The VoIP efforts are aimed at gaining traction in online advertising, where growth has been stunted by the outfit’s anemic Web-search share.
Ouch, but it’s true. Not to mention the slow roll out of adCenter.
Other parts of MSN are under pressure, too. Visits to MSN’s Instant Messenger site, where users can download Microsoft’s IM software, have dropped since the summer, according to Web consultancy Hitwise.
VoIP entrepreneur Jeff Pulver says Microsoft is losing IM users to Skype. Traffic woes were a major reason for MSN’s September management restructuring, says Matt Rosoff, an analyst with consultancy Directions on Microsoft.

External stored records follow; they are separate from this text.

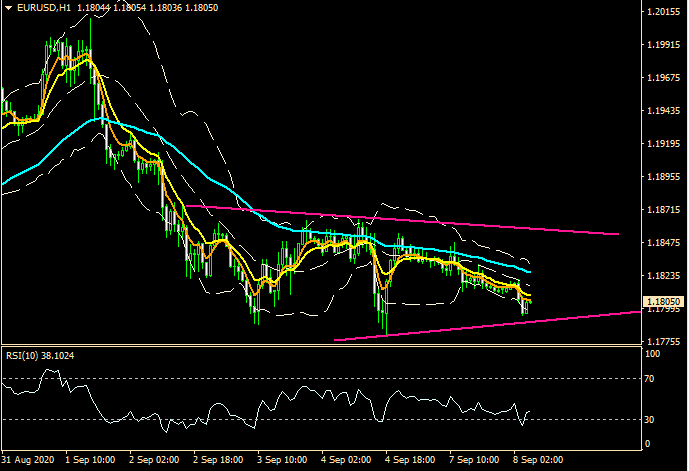Click the EURUSD,H1 chart title text
This screenshot has width=689, height=471.
pyautogui.click(x=40, y=8)
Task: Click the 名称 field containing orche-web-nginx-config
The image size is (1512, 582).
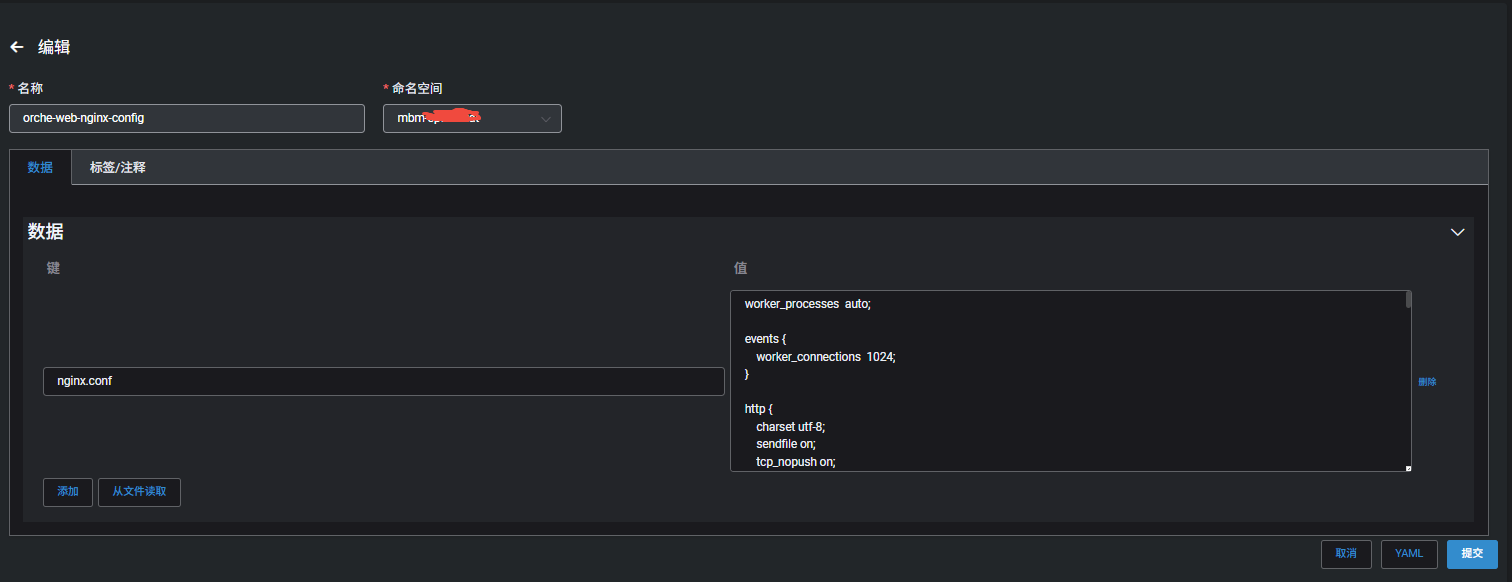Action: pos(186,118)
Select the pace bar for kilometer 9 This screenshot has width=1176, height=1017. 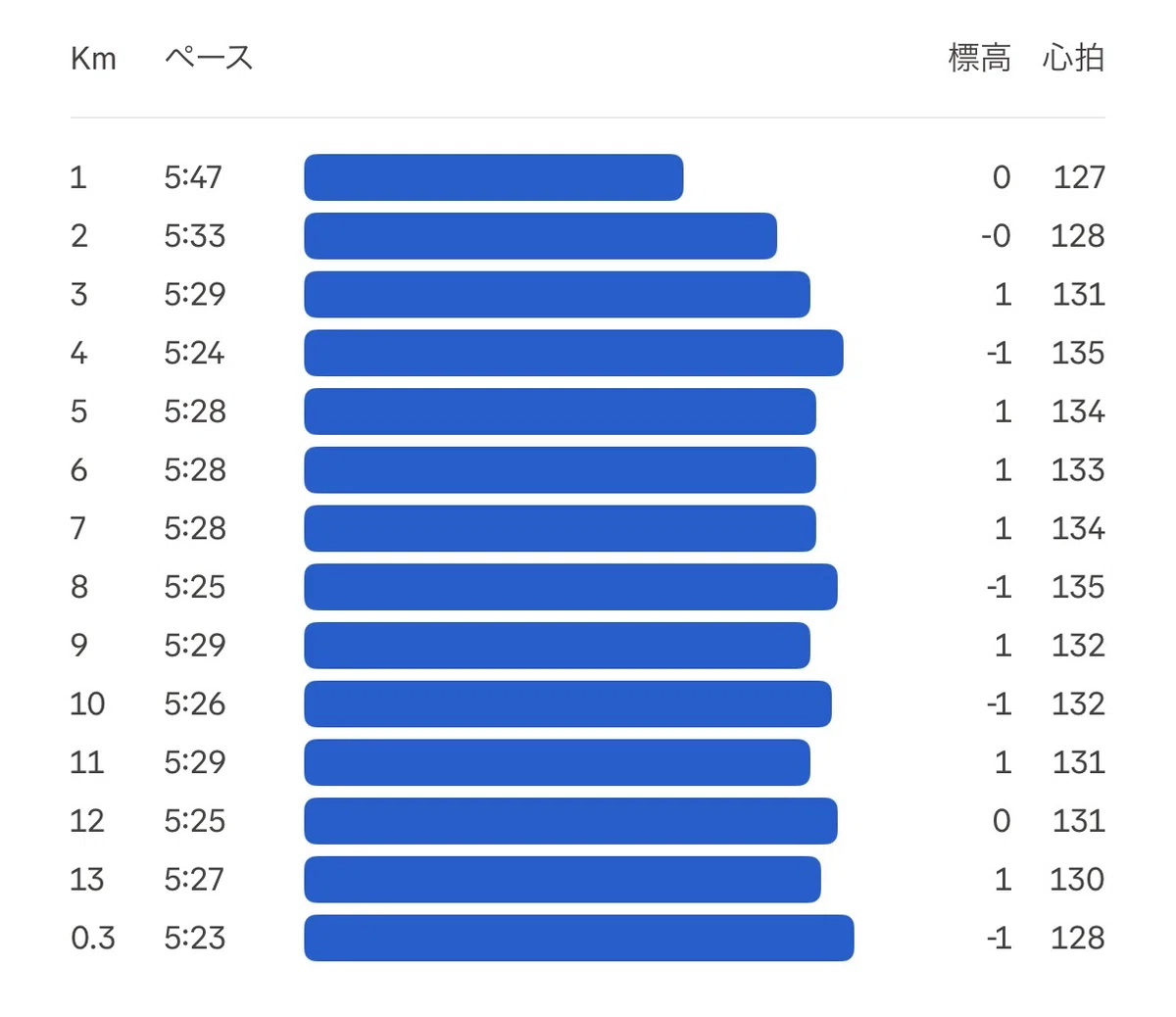point(557,646)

As Microsoft tries to fight back, VoIP will be one of its major technology weapons this year. The software giant will roll out the various VoIP capabilities between February and August, sources tell BusinessWeek Online. Brooke Richardson, Microsoft’s group product manager at MSN, confirms that the company is considering adding VoIP functionality to many of its applications and services. “Voice is becoming not a nice-to-have, but a must-have” feature, she explains.
Here’s how it’s expected to work. Microsoft will add PC-to-phone calling capabilities to its IM and e-mail services. That means Hotmail or IM users, for instance, will be able to place calls directly from their e-mail or IM address books. Microsoft plans to introduce Windows Live Messenger, or LM, offering such features this year.
Finally, VoIP technology will come in handy as part of Windows Live Expo, an upcoming classifieds service from Microsoft that’s expected to jump-start an era of social-networked search.
Much more by following the link. I don’t believe VoIP is sufficient for a turnaround, but Microsoft will surely need it to get into the game.